(Task requirements)
Restate exactly, and only, the lines from the one containing "You are a computer-use agent. The" through the end of the entries, keeping both endpoints.

━━━━━━━━━━━━━━━━━━━━━━━━━━━━━━

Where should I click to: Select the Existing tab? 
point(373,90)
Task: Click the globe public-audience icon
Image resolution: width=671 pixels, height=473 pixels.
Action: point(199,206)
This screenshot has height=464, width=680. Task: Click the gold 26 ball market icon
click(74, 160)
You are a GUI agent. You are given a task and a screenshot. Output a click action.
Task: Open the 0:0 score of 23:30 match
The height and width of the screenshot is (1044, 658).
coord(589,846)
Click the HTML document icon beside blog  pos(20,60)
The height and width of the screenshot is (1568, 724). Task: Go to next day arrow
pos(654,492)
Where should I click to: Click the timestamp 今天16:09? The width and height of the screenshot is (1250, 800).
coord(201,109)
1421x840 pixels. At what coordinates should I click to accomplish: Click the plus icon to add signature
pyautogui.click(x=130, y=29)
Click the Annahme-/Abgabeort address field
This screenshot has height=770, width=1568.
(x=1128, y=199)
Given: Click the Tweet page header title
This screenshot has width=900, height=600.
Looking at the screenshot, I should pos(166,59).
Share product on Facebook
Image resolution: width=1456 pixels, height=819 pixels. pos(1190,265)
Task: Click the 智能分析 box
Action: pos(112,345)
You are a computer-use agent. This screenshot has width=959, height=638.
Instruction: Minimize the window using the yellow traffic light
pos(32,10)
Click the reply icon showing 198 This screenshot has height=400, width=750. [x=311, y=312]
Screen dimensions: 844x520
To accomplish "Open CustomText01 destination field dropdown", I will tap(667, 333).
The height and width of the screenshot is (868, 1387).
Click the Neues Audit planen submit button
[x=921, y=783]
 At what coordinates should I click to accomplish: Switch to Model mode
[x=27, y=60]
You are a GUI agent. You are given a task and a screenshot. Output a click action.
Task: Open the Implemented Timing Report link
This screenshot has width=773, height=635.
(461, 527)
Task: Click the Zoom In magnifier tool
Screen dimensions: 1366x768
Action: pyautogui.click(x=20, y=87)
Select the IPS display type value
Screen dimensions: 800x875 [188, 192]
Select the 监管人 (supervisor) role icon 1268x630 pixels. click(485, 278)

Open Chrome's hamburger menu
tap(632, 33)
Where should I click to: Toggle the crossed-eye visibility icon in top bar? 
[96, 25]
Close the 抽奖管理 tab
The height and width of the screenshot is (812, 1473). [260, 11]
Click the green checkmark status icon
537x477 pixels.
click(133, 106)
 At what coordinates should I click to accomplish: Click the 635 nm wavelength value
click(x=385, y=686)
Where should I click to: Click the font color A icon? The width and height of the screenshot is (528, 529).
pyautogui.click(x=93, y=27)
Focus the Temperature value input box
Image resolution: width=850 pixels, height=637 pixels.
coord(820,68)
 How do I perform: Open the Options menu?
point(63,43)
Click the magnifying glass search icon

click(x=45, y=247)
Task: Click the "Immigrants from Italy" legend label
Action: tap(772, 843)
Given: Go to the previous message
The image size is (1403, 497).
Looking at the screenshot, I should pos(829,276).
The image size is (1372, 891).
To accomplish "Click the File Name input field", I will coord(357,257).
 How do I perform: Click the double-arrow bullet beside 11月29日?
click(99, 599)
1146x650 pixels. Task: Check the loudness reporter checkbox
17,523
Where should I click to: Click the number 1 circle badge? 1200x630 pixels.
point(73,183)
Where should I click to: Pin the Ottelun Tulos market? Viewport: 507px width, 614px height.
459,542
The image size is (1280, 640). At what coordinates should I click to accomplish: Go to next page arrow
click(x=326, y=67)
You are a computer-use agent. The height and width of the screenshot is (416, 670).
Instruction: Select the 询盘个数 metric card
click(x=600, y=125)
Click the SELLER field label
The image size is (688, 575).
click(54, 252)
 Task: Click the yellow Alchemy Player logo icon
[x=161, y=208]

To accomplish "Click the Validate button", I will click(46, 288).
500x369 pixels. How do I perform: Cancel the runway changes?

━━━━━━━━━━━━━━━━━━━━━━━━━━━━━━

(Result of this exercise)
You are a computer-use agent. The height and width of the screenshot is (416, 670).
Instruction: Select the 询盘个数 metric card
click(x=600, y=125)
Click the SELLER field label
The image size is (688, 575).
click(54, 252)
 Task: Click the yellow Alchemy Player logo icon
[x=161, y=208]

To accomplish "Click the Validate button", I will click(46, 288).
500x369 pixels. How do I perform: Cancel the runway changes?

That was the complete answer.